Importantly, the cartridge acts as a bacterial filter for any bacterial contamination and an endotoxin adsorbent for any endotoxin. The removal of bacteria and endotoxin is so efficient that the bacterial counts in the emergent fluid are < 1cfu/ml and the detectable endotoxin is < 0.3EU/ml – both approaching those levels required of ultrapure water and far better than those for either the AAMI or European water standards.

 

Re-constituting the Dialysate

One last step is needed. Much like a ‘concentrate’ of chemicals is needed in single-pass systems to mix with R/O water to make the final dialysate, a composite chemical mix of potassium, calcium, and magnesium is needed to re-form the final dialysate before ‘re-presentation’ to the dialyzer. This is because the cartridge effectively removes these electrolytes during dialysate cleansing.

 

... then ... round goes the dialysate again ... and again ... and again.

 

So...How Does All This Work in Practice?

A container is filled with 6 liters of water and powdered electrolytes and the process of circulation through the cartridge is begun.
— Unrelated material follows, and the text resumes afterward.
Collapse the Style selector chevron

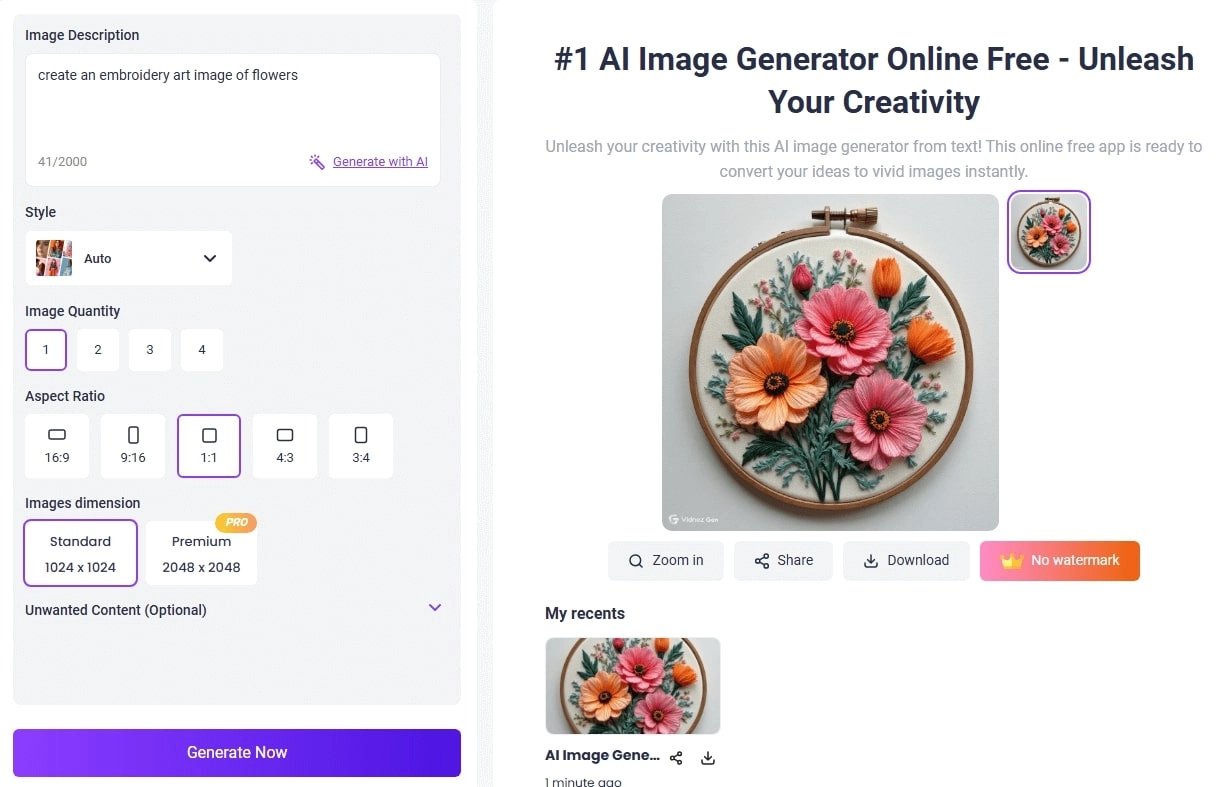coord(210,257)

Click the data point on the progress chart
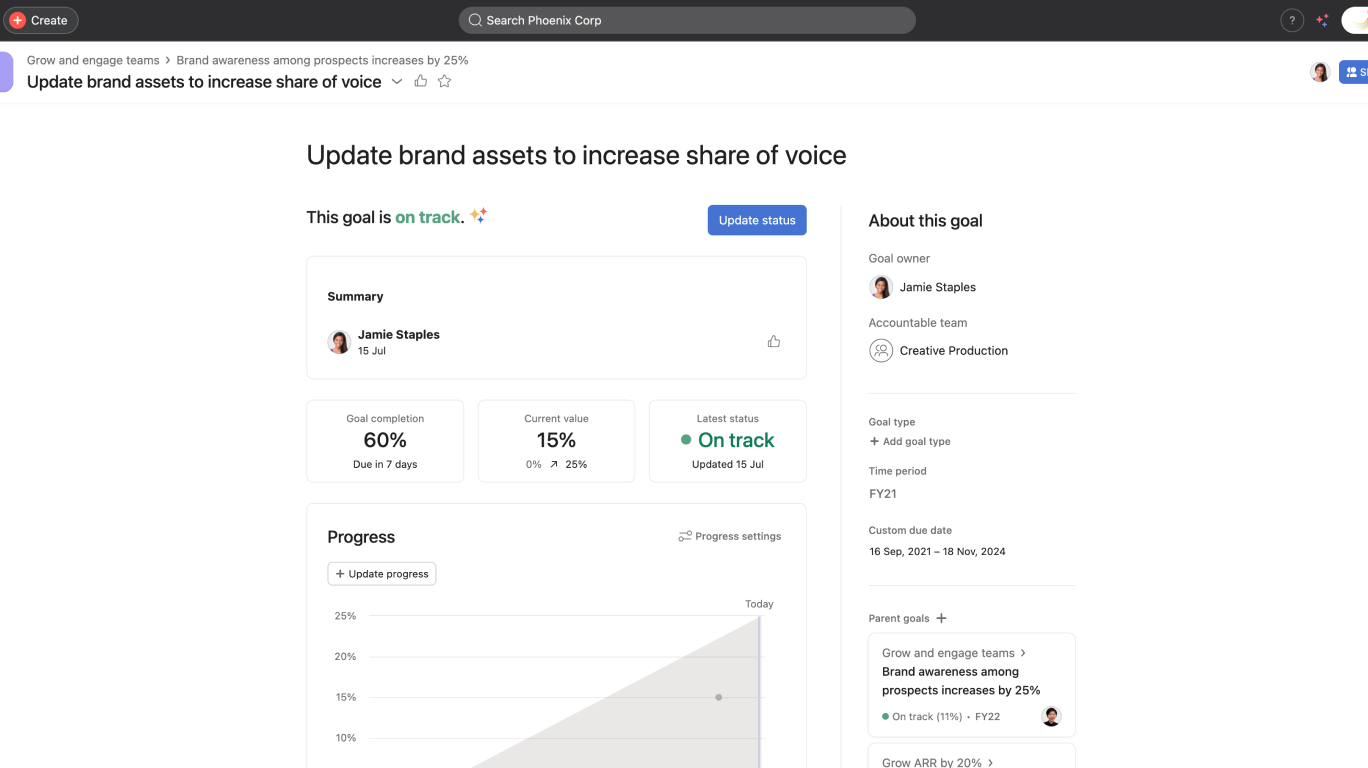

This water is purified and decontaminated, any impurities being removed as it circulates past the cartridge layers. Once the sorbent cartridge is primed, dialysis can begin.

 

Conclusions

Greater mobility, the ability to use a small amount of water, the suitability for mobile or multi-site dialysis, the advantages for arid regions, the major reduction in R.O. maintenance requirements and costs...all these and more suggest that the resurgence of interest in sorbent systems is well-founded and the future for such systems seems bright.